MLR1PP8510 - Penalties guidance: MSBs/HVDs: calculating the culpable turnover: two approaches

There are two different approaches to calculating the culpable turnover.

The first approach is to build up the culpable turnover figure. This is appropriate where only a few culpable transactions have been identified or the total culpable turnover is easy to identify. This may also be the most appropriate method to use where only one specific regulation has been breached or there are only a few relevant transactions.

Under these circumstances the culpable turnover is simply the total of the culpable transactions. Care should be taken to ensure that the same slice of culpable turnover or the same culpable transactions are not included twice.

For example, a HVD failed to check the identity of four customers who paid a total of £800,000 in cash. He also failed to provide one salesman with any anti-money laundering training. This salesman took a total of £600,000 in cash for individual or linked transactions in excess of 15,000 Euro without any identity checks. £200,000 of the £600,000 related however to one of the four customers already included. The culpable turnover for both breaches is therefore £1,200,000 not £1,400,000. The £200,000 must only be included once.

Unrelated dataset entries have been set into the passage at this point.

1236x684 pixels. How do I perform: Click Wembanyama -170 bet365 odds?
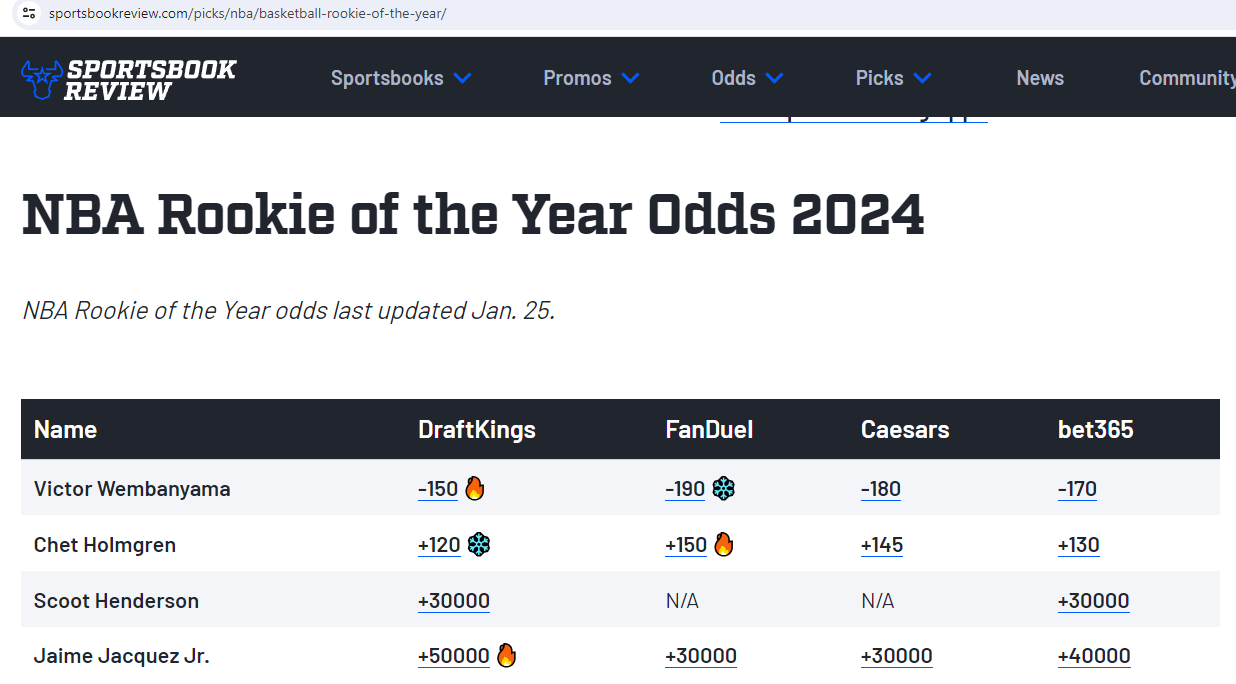(x=1077, y=489)
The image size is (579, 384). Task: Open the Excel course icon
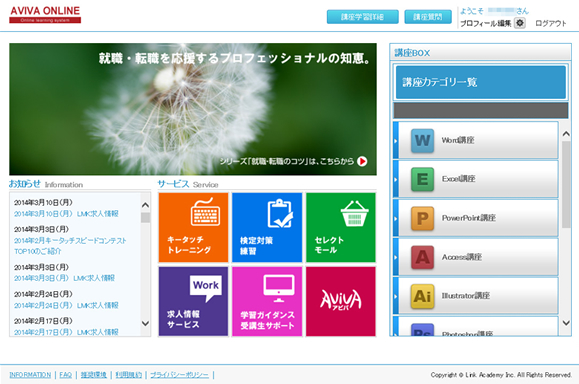point(422,179)
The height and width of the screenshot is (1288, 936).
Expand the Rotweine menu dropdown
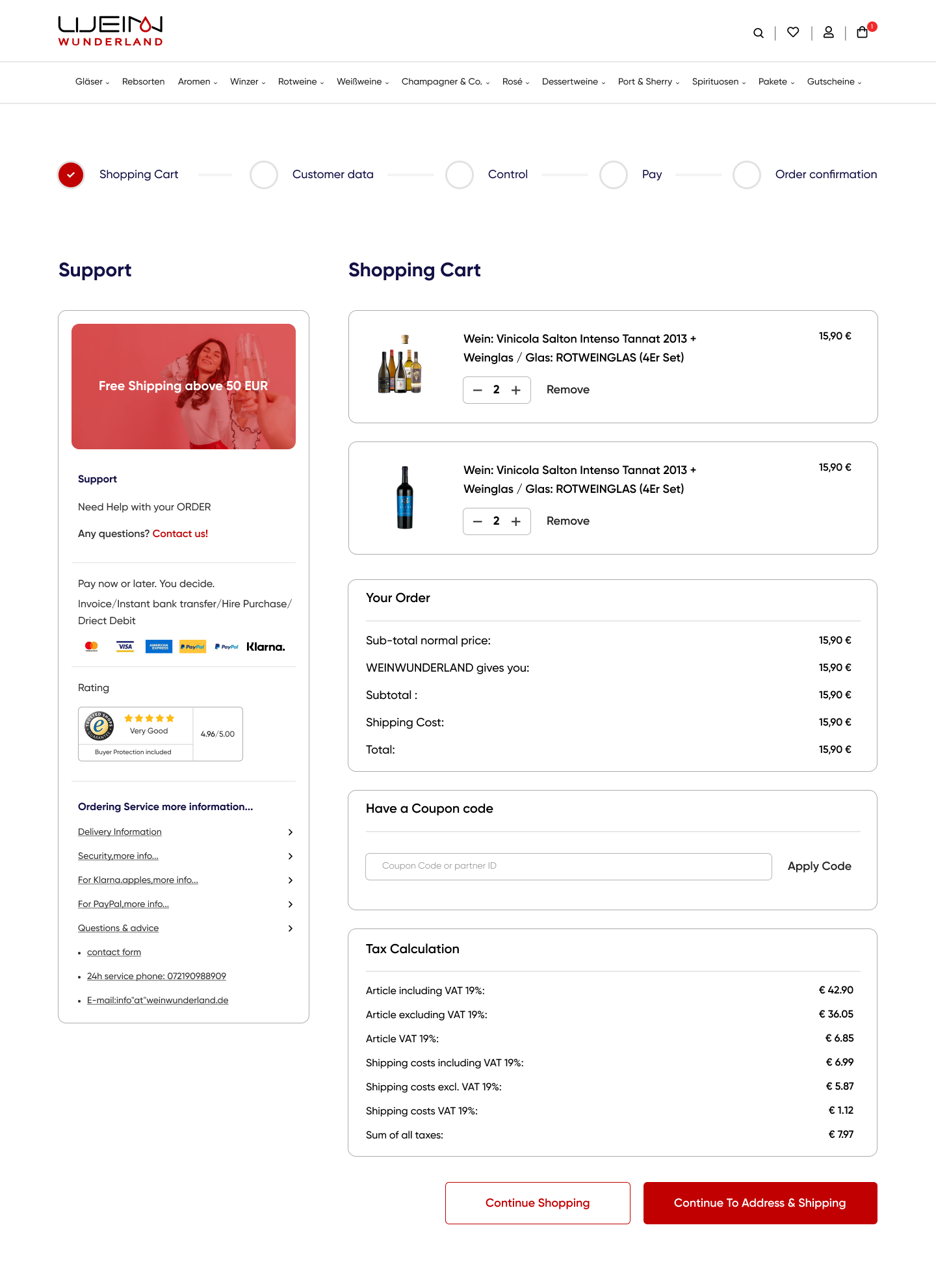[301, 82]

The second approach is to deduct any non-culpable turnover in the relevant period from the total relevant turnover in the relevant period. Any part of the businesses turnover which was not exposed by the breaches will then be deducted from the total relevant turnover. Again it is up to the business to provide us with evidence which will enable us to verify these details. This may be the most appropriate approach when there are a lot of culpable transactions and breaches of different Regulations, or where it is difficult to identify the culpable transactions.

The starting point here is to first establish the total turnover for the relevant period. This should be exclusive of any VAT where this is relevant. Some trading activities such as money transmitting and exchanging currency are VAT exempt. The following amounts should then be deducted from this figure but not necessarily in this order.

  • any non-business income
  • any turnover that the business can show has come from non-regulated activities. For example turnover from holidays sold by a currency exchange office who also trades as a travel agent. Income from this source is not relevant turnover
  • any turnover that the business can show has come from non-relevant transactions. For example:
  • turnover from credit card or cheque sales made by an HVD
  • turnover from occasional transactions below 15,000 Euro made at a currency exchange office or cheque casher
  • turnover below 1,000 Euro from occasional transactions made at a money transmitter under the Payments Regulation
  • any relevant turnover which the business can show was not subject to the breaches. For example, the breaches may have only occurred at one set of premises. Turnover from other premises would be excluded. Or, only some of the staff breached the Regulations. Turnover generated by compliant staff would be excluded. Or, the regulations were applied to some transactions despite the breach. If this can be shown then the income from these can be deducted from the culpable turnover.

The breaches may be so far reaching that they have potentially exposed a business’s entire relevant turnover to money laundering or a business may be unable to demonstrate that any part of the relevant turnover was not exposed by breaches. Under these circumstances the total relevant turnover in the relevant period should be treated as the culpable turnover.

Both of these approaches are based on penalising the customer culpable turnover or client numbers once, even when there may be one or more breaches per customer. The approach at MLR1PP9350 may be used where there are multiple breaches per customer and a more appropriate penalty is required that accounts for an increased incidence of failure across groups of related breaches.